Griezmann wäre unentdeckt geblieben

„Der kleine Dicke fehlt in der C-Klasse“

Anhand von zwei Beispielen aus der Vergangenheit versuche ich die Entwicklung, die der Fußball in den letzten Jahrzehnten genommen hat, zu beschreiben.

In den 50-zigern und 60-zigern Jahren tummelten sich zahlreiche junge Neckarschleimer auf den Neckarwiesen in Neuenheim und jagten mit Begeisterung und Leidenschaft dem runden Leder hinterher. Es fanden sogar selbst organisierte „Auswahlspiele“ gegen „die Altstadt“ oder „die Weststadt“ statt. Am Rand der Wiesen standen interessierte und fachkundige Rentner, die dem bunten und oft recht lärmigen Treiben begeistert zusahen. Das ganze Territorium gehörte den kleinen Kickern, die ihren Idolen Fritz Walter und Uwe Seeler nacheiferten. Die Neckarwiese war eine richtige „Fundgrube“ für die Heidelberger Fußballvereine. So manches Talent wurde hier entdeckt.

Heute sieht man nur noch vereinzelt kleine Gruppen den Ball jonglieren. Das Bild wird von Volleyball-und Frisbee-Fans, Hunde-Ausführern,  Smartphone-Süchtigen sowie Grill- und Trinkfreudigen beherrscht.
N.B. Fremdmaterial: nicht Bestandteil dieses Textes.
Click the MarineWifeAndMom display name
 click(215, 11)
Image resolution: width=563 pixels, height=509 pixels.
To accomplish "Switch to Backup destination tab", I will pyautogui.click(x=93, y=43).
Die älteren Semester werden sich sicher noch an die Zeiten mit Wehmut erinnern, als vor großen Spielen im Südwest-Stadion in Ludwigshafen oder im Wildparkstadion in Karlsruhe Jugendmannschaften vor einer großen Zuschauerkulisse Vorspiele bestreiten durften. In fast jedem Spiel war ein kleiner Knips dabei, einen Kopf kleiner als die Mitspieler, mit einer Hose ausgestattet, die bis zu den Knien reichte und das viel zu große Trikot war mit der Nummer 10 versehen. Aber dieser Steppke war dank seiner Technik, seines Spielwitzes und seiner Tricks immer der umjubelte Liebling der Massen.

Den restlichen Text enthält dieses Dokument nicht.